Country of origin - Germany, Hoffmann-La Roche Ltd, produced by Roche Diagnostics GmbH Germany
Pharm-Group - Antiosteoporosis agents - biosphosphonates

Manufacturers - Boehringer Mannheim (Germany), Hoffmann-La Roche Ltd, produced by Roche Diagnostics GmbH (Germany)
International name - Ibandronic acid
Dosage forms - solution for infusion, solution for infusion 1 mg/ml, concentrate for the preparation of infusion solution 1 mg/ml
Composition - Active ingredient - Ibandronate.

Indications for use - Humoral tumor hypercalcemia (pseudohyperparathyroidism) in squamous cell cancer of the lungs, kidneys, genitourinary tract and some other malignant neoplasms; hypercalcemia caused by bone destruction in paraproteinemic hemoblastoses, lymphomas or metastatic breast cancer and a number of other solid malignant tumors in the bone; postmenopausal osteoporosis.

Contraindications - Hypersensitivity, increased creatinine levels, prostaglandin bronchial asthma, pregnancy, breastfeeding (cessation of breastfeeding is mandatory).

Side effects - Increased body temperature, flu-like syndrome (fever, chills, myalgia, ossalgia), decreased renal excretion of calcium, hypocalcemia, decreased levels of inorganic phosphorus, dyspeptic disorders, bronchospastic reactions.

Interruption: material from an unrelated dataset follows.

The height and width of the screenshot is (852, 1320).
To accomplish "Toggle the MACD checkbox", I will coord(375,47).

Interaction - Aminoglycosides increase the risk of developing hypocalcemia. Chemically incompatible with calcium-containing solutions.

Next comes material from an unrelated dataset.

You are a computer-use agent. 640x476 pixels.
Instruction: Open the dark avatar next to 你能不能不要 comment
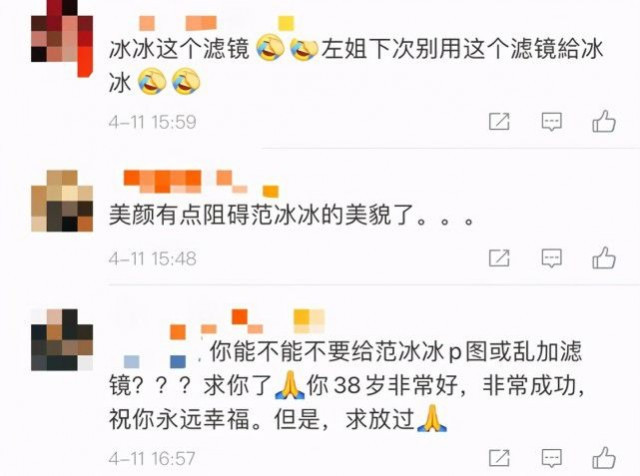[62, 340]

Overdose - Symptoms: clinically significant hypocalcemia (convulsions, Trousseau, Chvostek, Weiss, Schlesinger symptoms, prolongation of the QT interval with isoelectric ST interval), renal failure, impaired liver function. Treatment: administration of calcium gluconate, hemodialysis.

Special instructions - During treatment, regular monitoring of the levels of calcium, magnesium, phosphorus and creatinine in the blood serum is necessary.

Literature - Encyclopedia of Medicines 2004